* **SET TASK A**
In the dust collection thread, how big is the first poster's shop?

# HF Dust Collection



## Rockytime (Dec 18, 2014)

My shop is very small, 112 sq. ft. I only have room for my 10" lathe. The rest of the shop is filled with metal working machinery. Not having spare room I need to get a small DC system. I was thinking about the Dust Director but it is shop vac based and is noisy and I cant imagine how long the vac would last running constantly. HF has a small 1hp dust collector. Has any one had experience with it. It is small but I only need it for my small wood lathe. There is no room in the shop and I would place it outside the shop wall inside the main part of the garage and put the collection tube through the wall, about a four foot run. Sound practical? HF also has a little larger 1 1/2hp unit but I need to be as compact as possible. The 2hp is out of the question.


----------



## Tom D (Dec 18, 2014)

I can let you know in about a month. I bought one this past Saturday and I just have to hang it and cut the hole in the wall of my shop. I have heard it is not noisy but I like to hear my lathe when I turn.


----------



## Edgar (Dec 18, 2014)

Tom D said:


> I can let you know in about a month. I bought one this past Saturday and I just have to hang it and cut the hole in the wall of my shop. I have heard it is not noisy but I like to hear my lathe when I turn.



I'll be looking forward to your report too. I need something about the same size for my shop.


----------



## William Menard (Dec 19, 2014)

thats the one I have, it works perfect for my needs. I built a small wooden cabinet outside my shop and piped it through the wall, does a great job and barely any noise.


----------



## Dalepenkala (Dec 19, 2014)

Les I don't have that unit but I have the 2hp unit and have been very happy with it! I understand your room issue but if at all possible I would suggest that you get a bigger unit. I have the bigger unit and at some point need at get a bigger one yet!  Just my 2 cents worth. Good luck with your purchase regardless of which way you go.


----------



## stonepecker (Dec 19, 2014)

I have mine right in my shop running with my router. Together they are loud. However, I wear hearing protection when running them.
The suction is great for what I am doing. I would think that running it into another (Heated) room would be a bonus.


----------



## ironman123 (Dec 19, 2014)

I have 2 metal lathes, a mill/drill, drill press, tool grinder/sharpener and small HF 10X18 wood lathe in one 12X16 building and use that same 1HP dust collector.    That is crowded.     I have been using that 1HP unit on my wood lathe for almost 3 years now.     Works good but loud.

I have since bought the 2HP unit from HF but it is still in the box til I get my dedicated woodshop completed.


----------



## robertkulp (Dec 19, 2014)

* **THE INPUT**
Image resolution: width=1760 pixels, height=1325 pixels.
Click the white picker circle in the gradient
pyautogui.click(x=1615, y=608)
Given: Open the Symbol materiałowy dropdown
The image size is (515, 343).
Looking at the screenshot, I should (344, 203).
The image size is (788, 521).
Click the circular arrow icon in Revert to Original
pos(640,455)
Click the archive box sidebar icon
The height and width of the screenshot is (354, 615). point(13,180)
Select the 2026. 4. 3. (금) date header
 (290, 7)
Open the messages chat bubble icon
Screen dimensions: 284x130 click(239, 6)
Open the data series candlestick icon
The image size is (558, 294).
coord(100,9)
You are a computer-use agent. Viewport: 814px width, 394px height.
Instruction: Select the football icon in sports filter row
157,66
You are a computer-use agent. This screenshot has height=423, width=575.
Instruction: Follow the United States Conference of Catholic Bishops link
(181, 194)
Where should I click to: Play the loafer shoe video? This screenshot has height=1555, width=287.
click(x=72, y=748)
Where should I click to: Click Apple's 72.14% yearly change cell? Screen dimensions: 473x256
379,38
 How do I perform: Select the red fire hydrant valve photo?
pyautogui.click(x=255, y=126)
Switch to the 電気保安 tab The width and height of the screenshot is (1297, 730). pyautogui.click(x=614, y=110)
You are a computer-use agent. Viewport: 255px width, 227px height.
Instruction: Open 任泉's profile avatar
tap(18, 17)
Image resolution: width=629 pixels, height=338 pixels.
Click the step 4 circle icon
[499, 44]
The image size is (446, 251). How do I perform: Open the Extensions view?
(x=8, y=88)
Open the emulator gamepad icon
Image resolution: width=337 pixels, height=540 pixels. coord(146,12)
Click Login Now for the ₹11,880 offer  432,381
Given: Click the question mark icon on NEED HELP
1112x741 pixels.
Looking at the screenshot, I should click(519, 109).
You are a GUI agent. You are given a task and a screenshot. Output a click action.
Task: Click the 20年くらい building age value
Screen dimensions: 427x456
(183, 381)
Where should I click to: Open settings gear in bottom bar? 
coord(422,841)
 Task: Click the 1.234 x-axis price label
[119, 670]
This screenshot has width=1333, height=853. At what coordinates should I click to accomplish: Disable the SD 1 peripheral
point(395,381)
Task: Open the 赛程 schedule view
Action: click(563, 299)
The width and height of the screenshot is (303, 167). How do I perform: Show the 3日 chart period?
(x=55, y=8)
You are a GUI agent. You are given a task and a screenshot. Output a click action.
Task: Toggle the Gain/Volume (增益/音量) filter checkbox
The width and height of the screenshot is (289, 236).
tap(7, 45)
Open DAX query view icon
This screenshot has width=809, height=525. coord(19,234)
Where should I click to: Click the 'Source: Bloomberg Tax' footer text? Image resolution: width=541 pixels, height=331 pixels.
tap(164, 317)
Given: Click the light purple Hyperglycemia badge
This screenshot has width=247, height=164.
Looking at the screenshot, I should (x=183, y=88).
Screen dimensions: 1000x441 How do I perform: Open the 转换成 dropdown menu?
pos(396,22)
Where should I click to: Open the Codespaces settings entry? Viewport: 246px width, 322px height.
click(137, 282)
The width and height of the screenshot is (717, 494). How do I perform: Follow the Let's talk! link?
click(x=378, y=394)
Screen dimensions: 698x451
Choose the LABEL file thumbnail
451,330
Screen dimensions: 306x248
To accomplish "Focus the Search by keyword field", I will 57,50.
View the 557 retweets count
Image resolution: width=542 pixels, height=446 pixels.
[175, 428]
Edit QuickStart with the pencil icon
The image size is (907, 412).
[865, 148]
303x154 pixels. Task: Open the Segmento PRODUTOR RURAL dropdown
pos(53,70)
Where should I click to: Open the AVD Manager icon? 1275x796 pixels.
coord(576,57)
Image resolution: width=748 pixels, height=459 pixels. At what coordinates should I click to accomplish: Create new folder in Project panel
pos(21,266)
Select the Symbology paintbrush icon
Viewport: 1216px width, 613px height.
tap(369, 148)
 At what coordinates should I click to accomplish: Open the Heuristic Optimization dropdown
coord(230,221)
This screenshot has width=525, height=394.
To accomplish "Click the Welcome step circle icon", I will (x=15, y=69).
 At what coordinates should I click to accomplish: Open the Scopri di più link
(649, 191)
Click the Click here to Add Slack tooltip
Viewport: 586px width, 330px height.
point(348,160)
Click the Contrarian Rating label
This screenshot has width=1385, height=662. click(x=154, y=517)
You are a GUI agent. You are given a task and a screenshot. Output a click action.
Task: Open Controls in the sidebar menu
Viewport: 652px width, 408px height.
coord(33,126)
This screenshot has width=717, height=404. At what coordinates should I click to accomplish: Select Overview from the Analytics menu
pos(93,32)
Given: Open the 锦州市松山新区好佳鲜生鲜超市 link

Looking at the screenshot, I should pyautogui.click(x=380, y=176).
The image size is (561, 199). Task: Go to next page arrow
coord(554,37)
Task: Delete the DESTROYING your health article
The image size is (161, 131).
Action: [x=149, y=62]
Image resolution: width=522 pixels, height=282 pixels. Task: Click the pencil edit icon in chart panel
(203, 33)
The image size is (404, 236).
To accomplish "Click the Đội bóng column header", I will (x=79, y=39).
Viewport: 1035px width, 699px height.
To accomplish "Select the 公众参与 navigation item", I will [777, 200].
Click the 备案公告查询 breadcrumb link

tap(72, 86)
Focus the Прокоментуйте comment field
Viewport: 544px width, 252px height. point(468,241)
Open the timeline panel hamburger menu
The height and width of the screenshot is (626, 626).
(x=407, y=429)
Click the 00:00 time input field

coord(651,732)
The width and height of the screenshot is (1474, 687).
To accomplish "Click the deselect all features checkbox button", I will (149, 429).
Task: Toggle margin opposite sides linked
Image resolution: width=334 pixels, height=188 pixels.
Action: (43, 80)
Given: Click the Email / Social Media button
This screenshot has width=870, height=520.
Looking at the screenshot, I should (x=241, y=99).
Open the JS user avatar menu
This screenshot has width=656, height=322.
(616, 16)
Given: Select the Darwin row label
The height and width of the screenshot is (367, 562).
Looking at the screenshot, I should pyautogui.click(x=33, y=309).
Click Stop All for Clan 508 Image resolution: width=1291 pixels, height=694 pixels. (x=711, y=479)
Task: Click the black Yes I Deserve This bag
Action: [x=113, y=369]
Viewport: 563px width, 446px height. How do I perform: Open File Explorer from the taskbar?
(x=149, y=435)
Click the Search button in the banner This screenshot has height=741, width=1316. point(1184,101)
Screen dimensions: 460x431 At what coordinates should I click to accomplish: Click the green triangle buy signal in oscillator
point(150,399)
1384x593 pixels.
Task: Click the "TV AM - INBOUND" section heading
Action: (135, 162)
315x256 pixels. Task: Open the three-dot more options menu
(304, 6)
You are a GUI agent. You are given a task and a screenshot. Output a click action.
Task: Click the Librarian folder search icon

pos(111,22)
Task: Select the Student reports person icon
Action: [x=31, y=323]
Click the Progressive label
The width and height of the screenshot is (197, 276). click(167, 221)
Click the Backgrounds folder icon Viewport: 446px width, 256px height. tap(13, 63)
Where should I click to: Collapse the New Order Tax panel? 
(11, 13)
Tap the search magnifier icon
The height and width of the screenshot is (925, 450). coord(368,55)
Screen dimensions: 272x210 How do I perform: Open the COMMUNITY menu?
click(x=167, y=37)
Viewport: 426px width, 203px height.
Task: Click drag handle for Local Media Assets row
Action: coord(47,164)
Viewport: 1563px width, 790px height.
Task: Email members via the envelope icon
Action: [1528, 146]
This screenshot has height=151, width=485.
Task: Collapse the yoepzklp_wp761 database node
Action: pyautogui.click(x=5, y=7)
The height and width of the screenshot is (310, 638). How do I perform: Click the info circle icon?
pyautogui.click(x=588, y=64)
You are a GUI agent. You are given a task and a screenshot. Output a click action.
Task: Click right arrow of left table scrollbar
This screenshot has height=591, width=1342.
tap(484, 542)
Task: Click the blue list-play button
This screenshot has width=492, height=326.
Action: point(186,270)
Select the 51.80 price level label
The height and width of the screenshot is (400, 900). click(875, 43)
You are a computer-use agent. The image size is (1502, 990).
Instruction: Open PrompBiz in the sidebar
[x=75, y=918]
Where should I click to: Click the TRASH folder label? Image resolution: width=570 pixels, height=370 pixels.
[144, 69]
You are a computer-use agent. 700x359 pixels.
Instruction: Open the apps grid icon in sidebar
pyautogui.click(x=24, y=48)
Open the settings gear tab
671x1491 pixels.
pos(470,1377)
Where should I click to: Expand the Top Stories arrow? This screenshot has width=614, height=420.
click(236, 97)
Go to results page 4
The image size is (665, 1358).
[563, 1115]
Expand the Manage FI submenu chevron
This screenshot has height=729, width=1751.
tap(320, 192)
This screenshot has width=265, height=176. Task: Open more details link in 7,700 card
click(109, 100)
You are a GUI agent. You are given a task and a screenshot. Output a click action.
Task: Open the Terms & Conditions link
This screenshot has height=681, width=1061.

* **SET TASK B**
Write out the lines of the records exactly, starting at the line containing "Click the Backgrounds" and ending at the line containing "The height and width of the screenshot is (925, 450).", both included.

* **FULL RESPONSE A**
112 sq. ft.

* **FULL RESPONSE B**
Click the Backgrounds folder icon Viewport: 446px width, 256px height. tap(13, 63)
Where should I click to: Collapse the New Order Tax panel? 
(11, 13)
Tap the search magnifier icon
The height and width of the screenshot is (925, 450). coord(368,55)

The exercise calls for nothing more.